Although a set of guiding principles for regulating agricultural and commodity futures markets should be developed and recent inappropriate trade policy instruments such as export bans should be reviewed, these actions are not sufficient to avoid extreme price spikes and to ensure that the world can respond to emergency needs for food. We propose three global collective actions to meet these goals.
First, a small physical food reserve should be established to facilitate a smooth response to food emergencies.
Second, a new international coordinated global food reserve should be established to minimize the risk of individual countries trying to achieve grain self-sufficiency by rebuilding their own public reserves which could result in a very inefficient global production system, a large total global reserve, and a very thin global grain market.
Third an innovative virtual reserve should be set up to help prevent market price spikes and to keep prices closer to levels suggested by long-run market fundamentals like supply and demand without putting at risk the coordinated global reserves.
This note offers some specifics on implementing this proposal to stimulate further discussion.

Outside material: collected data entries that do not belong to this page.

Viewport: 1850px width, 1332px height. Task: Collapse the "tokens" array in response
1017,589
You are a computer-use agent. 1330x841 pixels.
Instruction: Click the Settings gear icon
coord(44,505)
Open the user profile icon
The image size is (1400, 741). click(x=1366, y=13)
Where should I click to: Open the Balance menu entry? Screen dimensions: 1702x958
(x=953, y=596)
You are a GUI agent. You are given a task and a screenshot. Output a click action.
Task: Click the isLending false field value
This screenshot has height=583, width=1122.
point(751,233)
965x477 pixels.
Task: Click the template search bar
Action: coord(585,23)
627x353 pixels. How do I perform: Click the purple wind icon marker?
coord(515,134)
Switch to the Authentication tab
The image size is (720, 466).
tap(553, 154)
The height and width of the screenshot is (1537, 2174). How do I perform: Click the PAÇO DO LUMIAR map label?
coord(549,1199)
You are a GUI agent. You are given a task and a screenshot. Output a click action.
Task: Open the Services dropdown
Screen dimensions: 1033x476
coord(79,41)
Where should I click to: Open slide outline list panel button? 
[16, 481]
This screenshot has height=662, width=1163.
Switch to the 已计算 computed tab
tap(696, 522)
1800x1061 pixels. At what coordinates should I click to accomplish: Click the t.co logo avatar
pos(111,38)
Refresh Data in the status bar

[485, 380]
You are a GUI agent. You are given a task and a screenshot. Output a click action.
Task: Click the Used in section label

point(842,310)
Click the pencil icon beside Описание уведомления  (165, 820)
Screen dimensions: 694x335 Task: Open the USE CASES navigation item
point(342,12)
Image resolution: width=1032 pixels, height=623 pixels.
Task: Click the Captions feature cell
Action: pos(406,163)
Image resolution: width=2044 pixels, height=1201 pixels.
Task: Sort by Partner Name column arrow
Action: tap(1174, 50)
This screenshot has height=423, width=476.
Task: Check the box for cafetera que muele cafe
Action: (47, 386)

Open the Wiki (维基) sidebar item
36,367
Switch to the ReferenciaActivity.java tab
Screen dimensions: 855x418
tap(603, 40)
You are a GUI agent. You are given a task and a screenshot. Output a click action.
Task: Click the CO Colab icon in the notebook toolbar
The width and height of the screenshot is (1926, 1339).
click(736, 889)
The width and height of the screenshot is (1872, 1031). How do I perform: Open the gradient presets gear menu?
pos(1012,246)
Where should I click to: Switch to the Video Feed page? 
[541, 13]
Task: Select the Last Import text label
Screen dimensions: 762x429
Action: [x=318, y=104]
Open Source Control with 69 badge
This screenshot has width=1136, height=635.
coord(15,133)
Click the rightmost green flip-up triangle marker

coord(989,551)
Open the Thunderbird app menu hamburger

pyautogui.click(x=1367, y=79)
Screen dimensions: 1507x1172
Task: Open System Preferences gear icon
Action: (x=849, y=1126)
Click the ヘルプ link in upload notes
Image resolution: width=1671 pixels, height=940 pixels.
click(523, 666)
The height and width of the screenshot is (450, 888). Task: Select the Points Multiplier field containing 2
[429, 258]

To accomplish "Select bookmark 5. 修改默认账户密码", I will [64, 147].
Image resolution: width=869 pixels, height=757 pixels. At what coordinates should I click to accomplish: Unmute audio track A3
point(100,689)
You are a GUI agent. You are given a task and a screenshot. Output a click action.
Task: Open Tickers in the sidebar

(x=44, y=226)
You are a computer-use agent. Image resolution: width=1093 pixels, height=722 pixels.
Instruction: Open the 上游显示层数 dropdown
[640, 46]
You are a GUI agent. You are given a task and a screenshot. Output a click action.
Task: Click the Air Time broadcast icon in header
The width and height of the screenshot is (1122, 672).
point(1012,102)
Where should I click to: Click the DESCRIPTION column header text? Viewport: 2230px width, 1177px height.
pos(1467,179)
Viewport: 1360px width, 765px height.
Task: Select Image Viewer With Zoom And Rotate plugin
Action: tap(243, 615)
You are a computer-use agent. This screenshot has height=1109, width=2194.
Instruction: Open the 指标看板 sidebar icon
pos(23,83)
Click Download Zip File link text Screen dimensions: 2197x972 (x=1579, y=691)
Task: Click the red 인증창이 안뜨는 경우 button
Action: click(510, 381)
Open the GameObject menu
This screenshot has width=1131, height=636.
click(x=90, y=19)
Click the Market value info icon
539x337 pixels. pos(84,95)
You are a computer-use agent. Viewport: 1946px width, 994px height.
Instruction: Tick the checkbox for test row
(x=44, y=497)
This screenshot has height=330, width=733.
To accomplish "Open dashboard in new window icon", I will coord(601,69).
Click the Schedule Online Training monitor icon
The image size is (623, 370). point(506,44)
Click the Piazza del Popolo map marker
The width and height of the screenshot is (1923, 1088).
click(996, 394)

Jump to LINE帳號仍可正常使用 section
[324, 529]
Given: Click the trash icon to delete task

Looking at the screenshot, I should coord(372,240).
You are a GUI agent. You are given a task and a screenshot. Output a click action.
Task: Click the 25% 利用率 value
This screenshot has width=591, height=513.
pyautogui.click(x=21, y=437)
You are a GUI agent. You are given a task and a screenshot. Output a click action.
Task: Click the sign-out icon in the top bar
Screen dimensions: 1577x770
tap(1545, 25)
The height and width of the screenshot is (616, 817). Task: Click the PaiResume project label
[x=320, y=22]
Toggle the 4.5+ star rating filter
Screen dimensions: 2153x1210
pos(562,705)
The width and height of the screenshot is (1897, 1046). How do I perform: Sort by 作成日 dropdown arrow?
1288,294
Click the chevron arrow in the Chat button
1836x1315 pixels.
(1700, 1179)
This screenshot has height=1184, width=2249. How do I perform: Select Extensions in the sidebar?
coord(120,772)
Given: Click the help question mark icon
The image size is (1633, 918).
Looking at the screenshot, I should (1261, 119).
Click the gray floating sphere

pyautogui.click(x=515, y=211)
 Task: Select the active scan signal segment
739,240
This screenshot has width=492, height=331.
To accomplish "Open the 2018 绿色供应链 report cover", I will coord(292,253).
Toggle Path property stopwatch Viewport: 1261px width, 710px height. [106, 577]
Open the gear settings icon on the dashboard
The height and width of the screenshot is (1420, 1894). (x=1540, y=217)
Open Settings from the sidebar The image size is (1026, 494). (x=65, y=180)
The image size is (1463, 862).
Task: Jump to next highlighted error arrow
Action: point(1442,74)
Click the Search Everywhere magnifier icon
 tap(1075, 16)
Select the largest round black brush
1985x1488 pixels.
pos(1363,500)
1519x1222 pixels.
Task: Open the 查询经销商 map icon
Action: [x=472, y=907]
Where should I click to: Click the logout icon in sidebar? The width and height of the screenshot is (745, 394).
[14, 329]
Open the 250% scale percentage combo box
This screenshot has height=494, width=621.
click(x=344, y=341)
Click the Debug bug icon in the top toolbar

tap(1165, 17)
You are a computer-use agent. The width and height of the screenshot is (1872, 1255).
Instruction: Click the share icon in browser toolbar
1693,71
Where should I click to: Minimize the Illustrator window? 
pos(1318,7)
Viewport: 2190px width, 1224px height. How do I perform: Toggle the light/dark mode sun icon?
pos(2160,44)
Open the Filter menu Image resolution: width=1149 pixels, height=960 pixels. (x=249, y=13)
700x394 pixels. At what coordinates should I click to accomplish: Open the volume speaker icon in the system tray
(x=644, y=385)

Price instability is a general feature of agricultural markets. The proposals made here are designed not to stabilize prices generally, but to prevent damaging price spikes and the collapse of confidence in the international grain market. The proposed actions will entail costs, but the modest costs of the required organizational elements must be balanced against the benefits of more effective international financial architecture. These benefits will include prevention of economic hardship, improved market efficiency, stronger incentives for long-term investment in agriculture, and prevention of political instability.